A guerra do 5G
Há uma guerra instalada entre regulador e regulados no setor das telecomunicações em Portugal que já vem de trás e subiu de tom com a nova geração de redes móveis. A ponto de corrermos o risco de o desenvolvimento do país se tornar no dano colateral. O motivo maior de celeuma é o “roaming nacional”, que Cadete de Matos, presidente da Anacom, quer incluir no futuro leilão do 5G. A ideia é que os novos entrantes – para os quais ficará reservada uma parte do espectro – tenham direito a usar as redes já criadas pela Altice, Nos e Vodafone. Pelo preço modesto de uma licença ganham acesso ilimitado a um investimento de centenas de milhões de euros em infraestrutura realizado ao longo de anos.
O que a Anacom quer fazer equivale a uma apropriação pública de um investimento privado, disponibilizando-o a novos concorrentes. É verdade que temos um Governo que se tem apoiado em partidos que rejeitam a economia de mercado, mas a Constituição portuguesa ainda garante o direito à propriedade privada. A Nos e a Vodafone já se queixaram a Bruxelas, alegando que estão em causa auxílios ilegais de Estado.
Cadete de Matos tem conseguido levar a sua avante. O anterior secretário de Estado, Alberto Souto de Miranda, um acérrimo crítico do líder do regulador e um opositor do “roaming nacional” foi “chutado” para o Banco de Fomento. Mas o único roaming que faz sentido é nos territórios de baixa densidade, onde o investimento e a rede devem ser partilhados para a fazer chegar a quem ainda não a tem. Se a transformação digital não chegar ao interior, nunca teremos coesão territorial, pelo contrário, o atraso e o abandono serão ainda maiores.
O presidente da Anacom entende que Portugal tem um setor das telecomunicações pouco concorrencial e vê no 5G a oportunidade para quebrar barreiras e baixar preços. É legítimo. Convém é fazê-lo de forma legítima.
O desenvolvimento das redes móveis tem sido um dos grandes motores da transformação digital e o 5G promete um salto exponencial. Permite um volume de dados 100 vezes superior, a transmissão é praticamente instantânea e, talvez o mais relevante, permite ligar milhões de dispositivos em simultâneo. Vamos passar do “todos ligados” para o “tudo ligado”.

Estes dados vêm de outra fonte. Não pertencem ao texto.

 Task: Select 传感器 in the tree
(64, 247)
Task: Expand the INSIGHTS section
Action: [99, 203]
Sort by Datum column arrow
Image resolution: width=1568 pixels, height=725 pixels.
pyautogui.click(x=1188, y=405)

Como em qualquer revolução, há os que lideram, os que se adaptam e os que ficam para trás. Os benefícios económicos e sociais que se podem conseguir ocorrem pela ordem inversa.
Em que grupo ficará Portugal e as suas empresas? A questão começará a ser respondida este mês com o regulamento final do leilão para o 5G. Tal como na aprovação do Orçamento, espera-se que também neste caso impere o bom senso.